§ **AIM OF THE EXERCISE**
Output the entries from the line containing "Given: Remove the 焼き菓子 category with x" through the last entry as a two-column CSV with the headers entry_text and answer. Give one row per entry, put each field in quotation marks, and replace any line breaks with spaces.

§ **Entries for finding displayed items**
★ ★ ★ ★

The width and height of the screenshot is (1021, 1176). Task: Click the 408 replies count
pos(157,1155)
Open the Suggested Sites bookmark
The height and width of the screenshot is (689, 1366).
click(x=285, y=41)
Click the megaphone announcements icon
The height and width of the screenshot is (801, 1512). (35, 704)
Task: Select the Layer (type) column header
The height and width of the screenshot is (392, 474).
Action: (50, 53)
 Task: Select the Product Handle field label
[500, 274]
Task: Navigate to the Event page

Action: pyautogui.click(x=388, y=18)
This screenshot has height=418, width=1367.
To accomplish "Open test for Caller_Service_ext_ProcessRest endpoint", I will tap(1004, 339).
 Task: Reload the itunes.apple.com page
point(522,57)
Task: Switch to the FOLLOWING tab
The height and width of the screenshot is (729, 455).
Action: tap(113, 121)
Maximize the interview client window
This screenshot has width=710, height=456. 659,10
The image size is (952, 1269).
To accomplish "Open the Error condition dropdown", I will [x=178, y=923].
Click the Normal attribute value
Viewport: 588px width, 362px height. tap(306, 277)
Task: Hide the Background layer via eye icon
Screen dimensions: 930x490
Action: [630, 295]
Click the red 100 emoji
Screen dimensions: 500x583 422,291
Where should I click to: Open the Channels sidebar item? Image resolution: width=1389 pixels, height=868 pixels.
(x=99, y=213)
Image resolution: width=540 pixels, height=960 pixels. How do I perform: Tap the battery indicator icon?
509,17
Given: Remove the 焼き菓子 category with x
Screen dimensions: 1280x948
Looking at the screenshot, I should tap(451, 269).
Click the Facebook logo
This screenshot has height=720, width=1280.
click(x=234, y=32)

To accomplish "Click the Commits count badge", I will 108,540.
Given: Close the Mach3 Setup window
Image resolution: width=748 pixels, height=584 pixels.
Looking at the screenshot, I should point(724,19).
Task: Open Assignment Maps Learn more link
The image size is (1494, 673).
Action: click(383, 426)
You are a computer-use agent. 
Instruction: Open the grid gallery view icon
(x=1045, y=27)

★ ★ ★ ★

§ **SOLUTION FOR THIS TASK**
entry_text,answer
"Given: Remove the 焼き菓子 category with x Screen dimensions: 1280x948","Looking at the screenshot, I should tap(451, 269)."
"Click the Facebook logo This screenshot has height=720, width=1280.","click(x=234, y=32)"
"To accomplish ""Click the Commits count badge"",","I will 108,540."
"Given: Close the Mach3 Setup window Image resolution: width=748 pixels, height=584 pixels.","Looking at the screenshot, I should point(724,19)."
"Task: Open Assignment Maps Learn more link The image size is (1494, 673).","Action: click(383, 426)"
"You are a computer-use agent. Instruction: Open the grid gallery view icon","(x=1045, y=27)"